Mitchell is a founder of Conservation Agriculture Systems Innovation (CASI), a diverse group of more than 1,800 farmers, industry representatives, UC and other university faculty, and members of the Natural Resources Conservation Service and other public agencies (http://ucanr.edu/CASI). CASI defines conservation tillage as a suite of cultivation practices — including no-tillage, minimum tillage, ridge tillage and strip tillage — that reduce the volume of soil disturbed and preserve crop residues in the field. Conservation tillage is common in other regions of the United States and parts of the world and is beginning to gain acceptance in California agriculture.
Technological upgrades to tillage implements have been critical to the advancement of conservation tillage systems. These include equipment that can target operations to just the plant row rather than the whole field as well as accomplish several operations at the same time.
Fuel use was reduced by 12 gallons and labor by 2 hours per acre in the conservation tillage plots. This amounted to savings of about $70 per acre in 2011 dollars.
Mitchell noted that more research is needed on the adequate development of cotton stands and the prevention of soil compaction under different conditions, but that the benefits of conservation tillage are becoming increasingly obvious. “Provided that yield performance or more importantly bottom-line profitability can be maintained and the risks associated with adopting a new tillage system are deemed reasonable, conservation tillage systems may become increasingly attractive to producers and more common in San Joaquin Valley cotton-growing areas.”
Also in the July-September 2012 issue of California Agriculture:
Agricultural burning and air quality: Southern California farmers in Imperial County regularly burn crop residues of bermudagrass in the winter and wheat stubble in the summer. A study of ambient air quality adjacent to and downwind of agricultural burning sites in the desert county found that particulate matter levels (PM2.5) were 23% higher on burn days than on no-burn days at four locations. Researchers from the California Department of Public Health also assessed community educational needs regarding agricultural burning and developed fact sheets in English and Spanish targeting the general public, schools and farmers.
The value of privately owned oak woodlands: More than 80 percent of California’s 5 million oak woodland acres are privately owned. In a survey, researchers from Spain and UC Berkeley asked private owners of California oak woodlands to place a monetary value on amenities from their land such as recreation, scenic beauty or a rural lifestyle. The technique, called “contingent valuation,” found that landowners would be willing to pay $54 per acre annually for private amenities from their land and that their willingness to pay per acre decreased as their property size increased.

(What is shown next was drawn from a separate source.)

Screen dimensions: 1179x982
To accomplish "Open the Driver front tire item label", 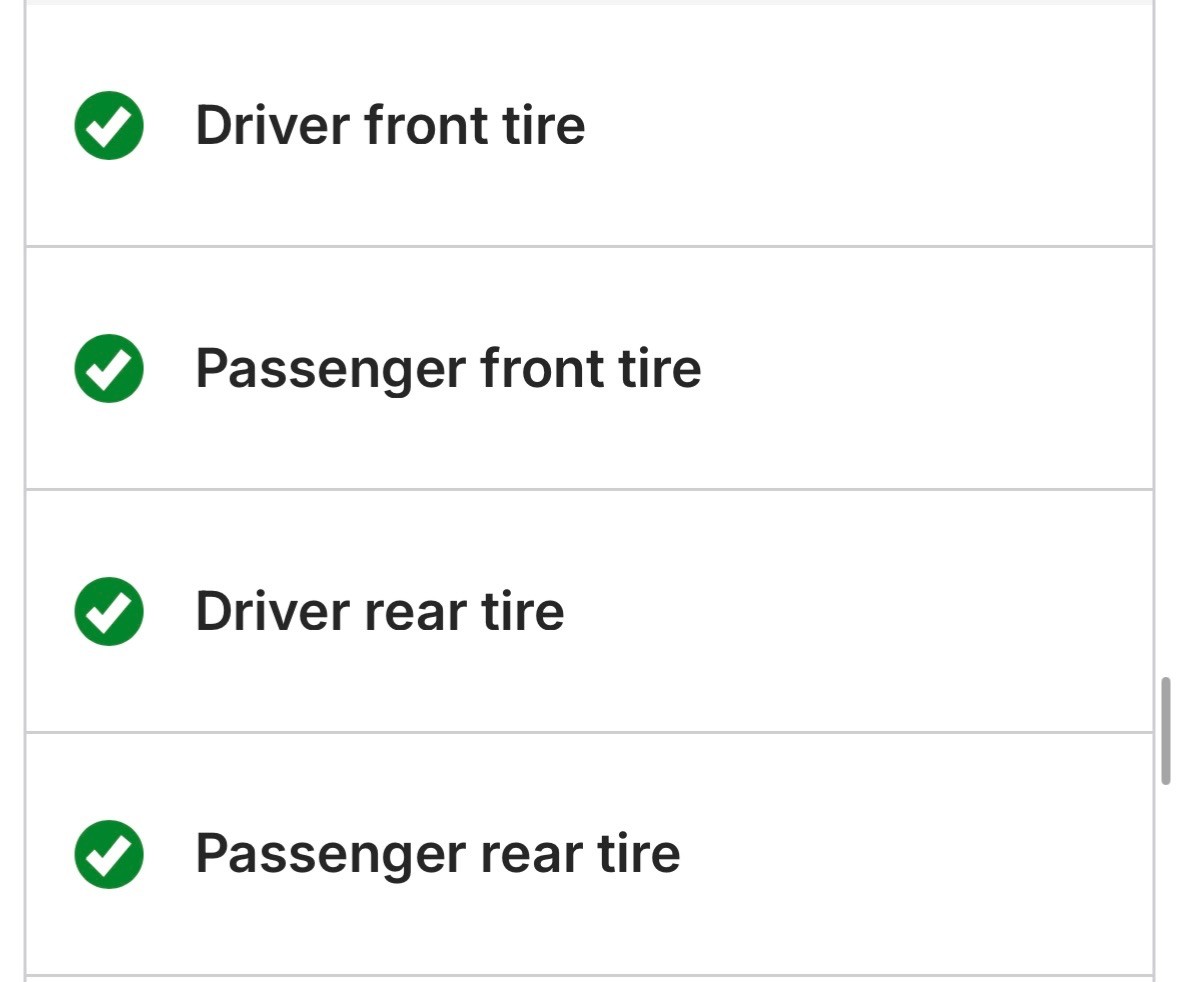I will point(390,125).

Microchips for woody plants: Radio-frequency identification (RFID) tags are widely used to track books in libraries, products during manufacturing, cattle from rangeland to the slaughterhouse, inventory in retail, runners in road races and much more. These tiny microchips (often the size of a grain of rice) are now being placed in woody plants such as grapevines and orchards to monitor crop diseases, track irrigation and pesticide applications, and help prevent the theft of valuable plants. In this review, Italian researchers discuss the emerging uses of RFID technology in agriculture.
Rainfall simulators to measure erosion: In their efforts to keep Lake Tahoe clear, researchers have been studying the movement of sediments into the lake using rainfall simulators. These fairly simple machines are placed on a slope; “rain” is created over a small frame, which allows sediment in the runoff to be collected and measured. However, the lack of standardization in erosion studies using rainfall simulators may be hampering progress. Mark Grismer, professor in the Department of Land, Air and Water Resources at UC Davis, makes the case for standardized field methodologies and data analysis.